▶ [Stated goal] Please copy everything from the line containing "How do I perform: Click the first" down to the line containing "Viewport: 215px width, 216px", both lines included, without changing a single character.

▶ [Data listing]
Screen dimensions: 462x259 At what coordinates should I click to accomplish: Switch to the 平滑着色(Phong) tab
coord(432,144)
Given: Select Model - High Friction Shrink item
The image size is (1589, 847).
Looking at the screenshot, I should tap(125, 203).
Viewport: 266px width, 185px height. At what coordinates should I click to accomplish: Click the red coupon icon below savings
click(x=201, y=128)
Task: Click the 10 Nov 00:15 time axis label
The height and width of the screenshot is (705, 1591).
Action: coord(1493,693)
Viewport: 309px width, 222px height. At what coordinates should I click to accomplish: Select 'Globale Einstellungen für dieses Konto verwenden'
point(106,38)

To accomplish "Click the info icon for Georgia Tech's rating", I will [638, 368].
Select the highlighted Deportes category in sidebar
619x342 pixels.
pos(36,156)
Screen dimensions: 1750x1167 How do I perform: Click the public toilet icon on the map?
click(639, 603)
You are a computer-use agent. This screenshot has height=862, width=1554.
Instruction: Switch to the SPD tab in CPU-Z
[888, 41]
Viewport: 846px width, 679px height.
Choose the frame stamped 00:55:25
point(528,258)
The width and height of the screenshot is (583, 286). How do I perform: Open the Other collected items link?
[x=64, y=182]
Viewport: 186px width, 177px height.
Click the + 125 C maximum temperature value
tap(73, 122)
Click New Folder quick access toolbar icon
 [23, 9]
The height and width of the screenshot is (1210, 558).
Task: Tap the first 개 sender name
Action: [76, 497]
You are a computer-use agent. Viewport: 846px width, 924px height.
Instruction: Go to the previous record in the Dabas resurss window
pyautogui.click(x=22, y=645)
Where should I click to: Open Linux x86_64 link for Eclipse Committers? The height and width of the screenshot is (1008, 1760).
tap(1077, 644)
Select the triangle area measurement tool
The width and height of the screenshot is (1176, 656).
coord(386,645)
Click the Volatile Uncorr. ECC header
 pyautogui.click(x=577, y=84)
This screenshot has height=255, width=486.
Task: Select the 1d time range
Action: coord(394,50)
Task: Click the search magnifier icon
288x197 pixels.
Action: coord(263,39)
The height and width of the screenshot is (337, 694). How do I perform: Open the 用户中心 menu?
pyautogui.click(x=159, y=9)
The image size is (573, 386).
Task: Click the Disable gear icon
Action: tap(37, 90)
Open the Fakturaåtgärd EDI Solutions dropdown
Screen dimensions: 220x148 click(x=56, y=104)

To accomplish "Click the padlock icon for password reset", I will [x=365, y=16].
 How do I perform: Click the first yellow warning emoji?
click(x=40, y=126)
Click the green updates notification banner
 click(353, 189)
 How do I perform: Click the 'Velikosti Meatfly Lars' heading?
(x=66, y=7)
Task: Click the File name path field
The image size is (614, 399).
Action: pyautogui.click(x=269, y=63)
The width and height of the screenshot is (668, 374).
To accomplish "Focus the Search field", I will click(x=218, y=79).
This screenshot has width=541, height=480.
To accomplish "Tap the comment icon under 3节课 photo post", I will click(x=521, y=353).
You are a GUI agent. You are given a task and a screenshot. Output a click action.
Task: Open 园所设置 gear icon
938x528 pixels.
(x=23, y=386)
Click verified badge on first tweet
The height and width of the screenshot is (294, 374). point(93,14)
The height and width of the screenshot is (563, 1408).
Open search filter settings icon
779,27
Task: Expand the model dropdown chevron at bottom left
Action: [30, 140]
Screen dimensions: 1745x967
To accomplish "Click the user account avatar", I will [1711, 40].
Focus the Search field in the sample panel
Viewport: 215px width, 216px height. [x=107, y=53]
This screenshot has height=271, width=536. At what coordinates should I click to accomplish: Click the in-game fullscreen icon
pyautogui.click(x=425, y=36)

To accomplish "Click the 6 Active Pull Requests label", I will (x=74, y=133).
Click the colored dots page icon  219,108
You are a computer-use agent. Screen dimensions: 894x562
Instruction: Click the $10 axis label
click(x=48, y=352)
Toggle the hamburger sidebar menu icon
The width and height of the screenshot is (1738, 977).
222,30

▶ [Final result]
 How do I perform: Click the first yellow warning emoji?
click(x=40, y=126)
Click the green updates notification banner
 click(353, 189)
 How do I perform: Click the 'Velikosti Meatfly Lars' heading?
(x=66, y=7)
Task: Click the File name path field
The image size is (614, 399).
Action: pyautogui.click(x=269, y=63)
The width and height of the screenshot is (668, 374).
To accomplish "Focus the Search field", I will click(x=218, y=79).
This screenshot has width=541, height=480.
To accomplish "Tap the comment icon under 3节课 photo post", I will click(x=521, y=353).
You are a GUI agent. You are given a task and a screenshot. Output a click action.
Task: Open 园所设置 gear icon
938x528 pixels.
(x=23, y=386)
Click verified badge on first tweet
The height and width of the screenshot is (294, 374). point(93,14)
The height and width of the screenshot is (563, 1408).
Open search filter settings icon
779,27
Task: Expand the model dropdown chevron at bottom left
Action: [30, 140]
Screen dimensions: 1745x967
To accomplish "Click the user account avatar", I will [1711, 40].
Focus the Search field in the sample panel
Viewport: 215px width, 216px height. [x=107, y=53]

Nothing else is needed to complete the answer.